DIRECTIONS
Report each line of the listing below that holds "agent".

MATERIAL SUPPLIED

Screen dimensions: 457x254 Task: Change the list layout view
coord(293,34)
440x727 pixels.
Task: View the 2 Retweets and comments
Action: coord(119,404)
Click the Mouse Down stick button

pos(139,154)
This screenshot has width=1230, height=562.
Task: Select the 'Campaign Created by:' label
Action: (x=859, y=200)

==

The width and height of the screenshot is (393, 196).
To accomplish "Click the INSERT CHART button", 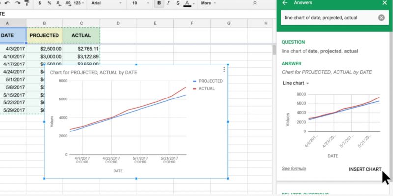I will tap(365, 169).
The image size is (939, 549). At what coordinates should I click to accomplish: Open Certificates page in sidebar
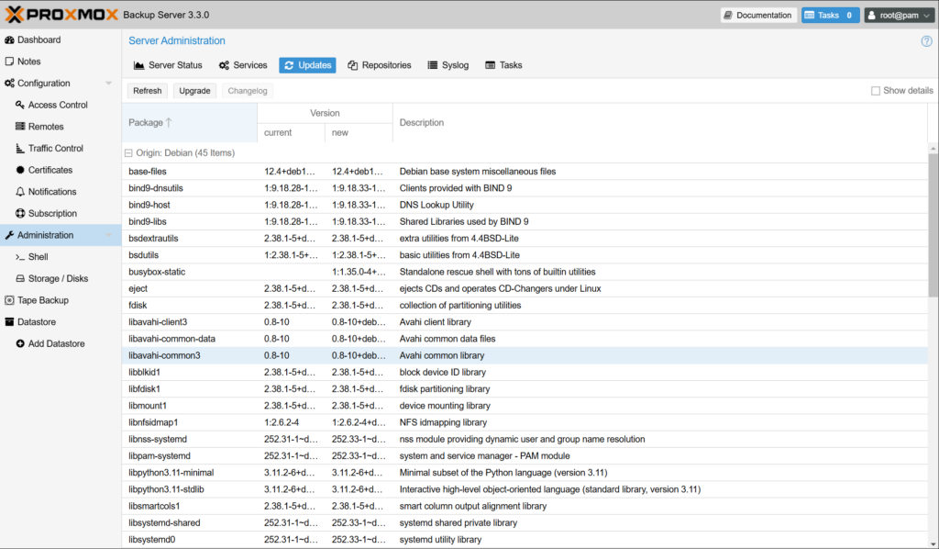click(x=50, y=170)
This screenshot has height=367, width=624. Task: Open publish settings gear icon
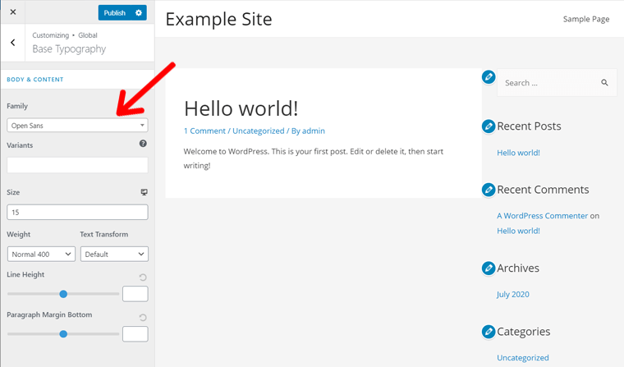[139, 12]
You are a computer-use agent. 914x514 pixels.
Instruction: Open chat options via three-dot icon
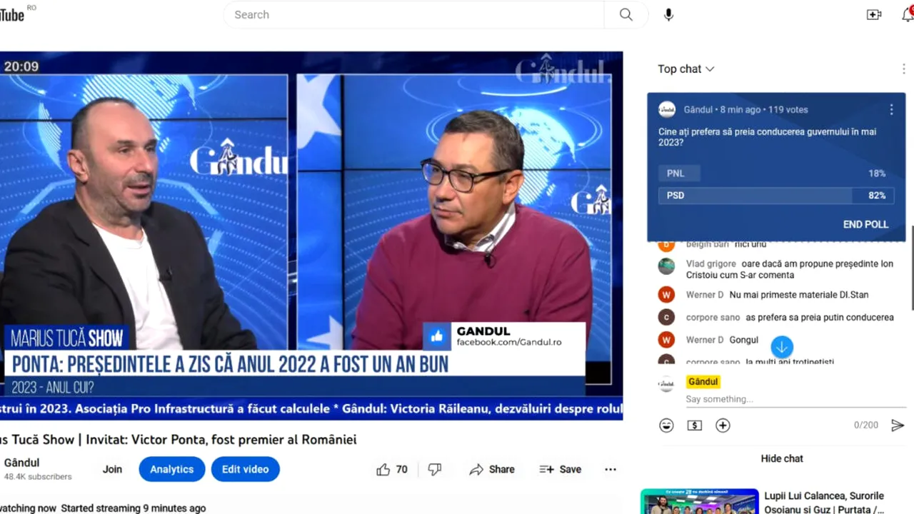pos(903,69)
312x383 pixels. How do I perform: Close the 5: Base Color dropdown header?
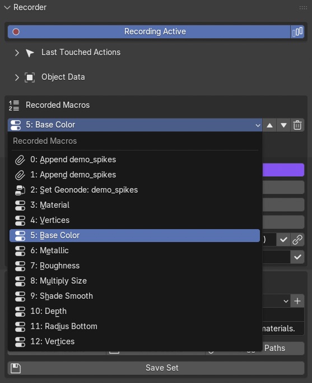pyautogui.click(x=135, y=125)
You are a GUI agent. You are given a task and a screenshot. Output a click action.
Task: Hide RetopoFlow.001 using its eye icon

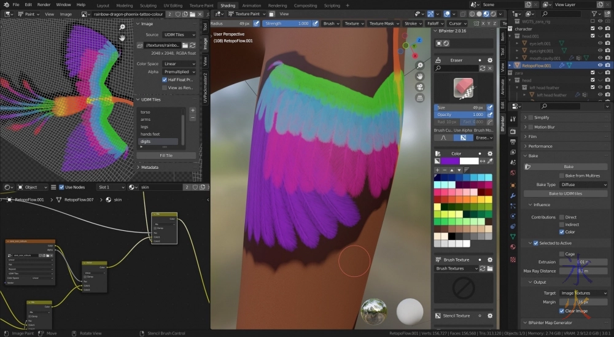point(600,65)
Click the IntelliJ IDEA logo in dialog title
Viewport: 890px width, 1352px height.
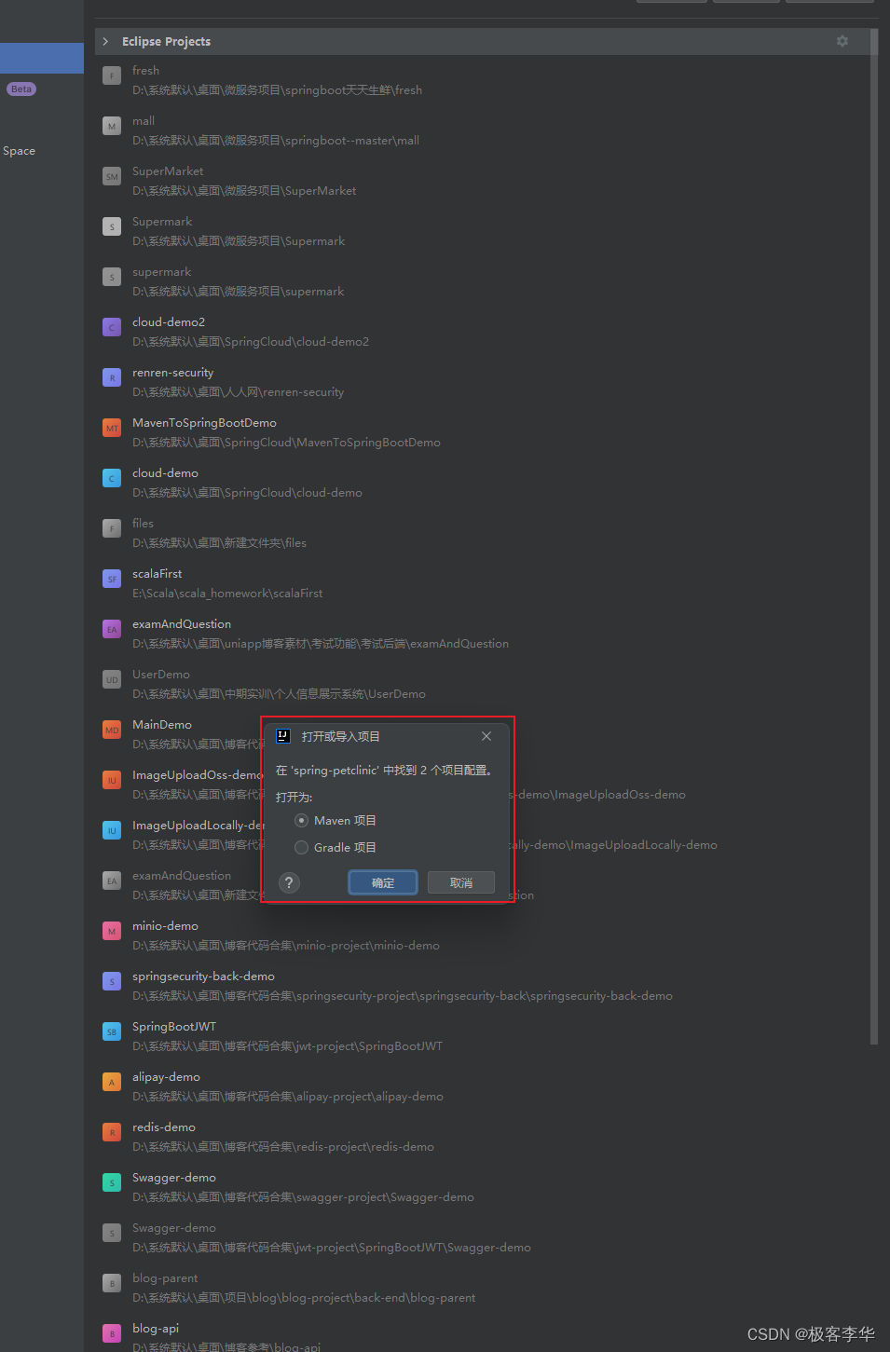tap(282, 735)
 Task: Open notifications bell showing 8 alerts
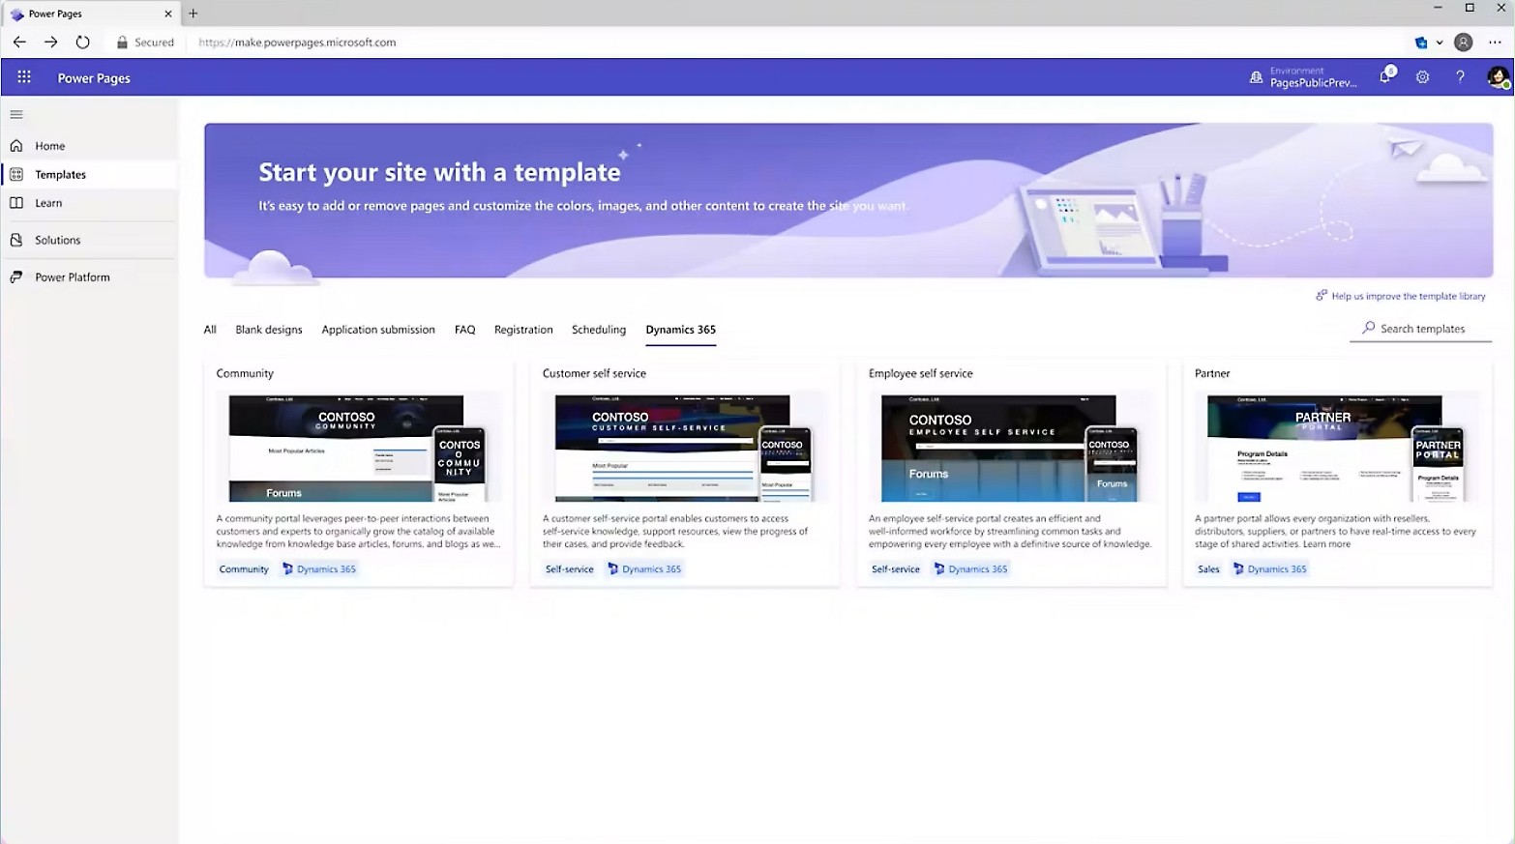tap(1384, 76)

* * *

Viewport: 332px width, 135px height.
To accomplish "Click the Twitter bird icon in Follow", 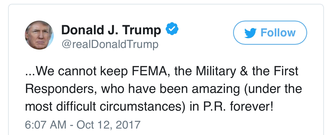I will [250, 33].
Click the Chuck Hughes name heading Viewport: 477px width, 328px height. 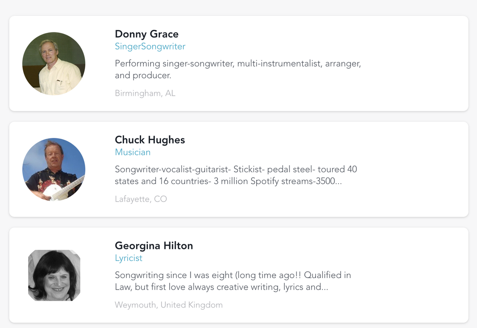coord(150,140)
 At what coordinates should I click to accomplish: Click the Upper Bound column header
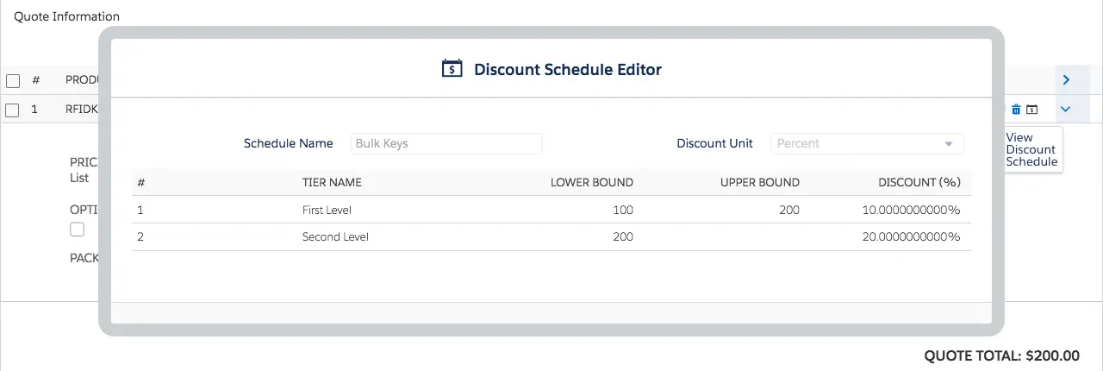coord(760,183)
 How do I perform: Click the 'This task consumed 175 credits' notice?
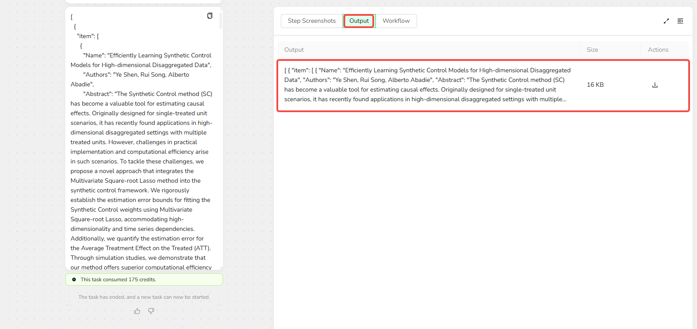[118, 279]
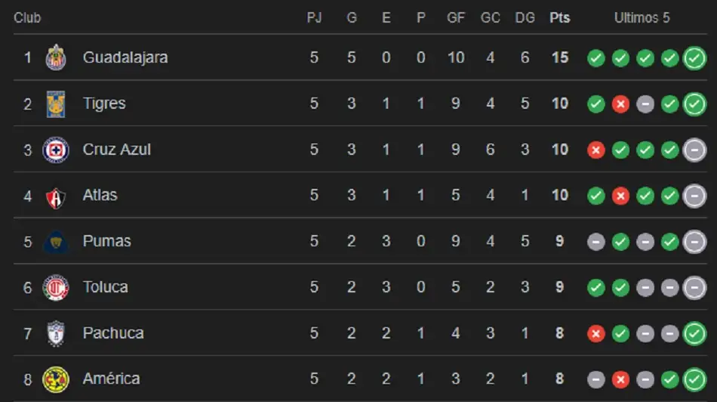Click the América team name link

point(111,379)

EXPECTED ANSWER
You are a computer-use agent. 914x514 pixels.
You are a GUI agent. You are given a task and a screenshot. Output a click action.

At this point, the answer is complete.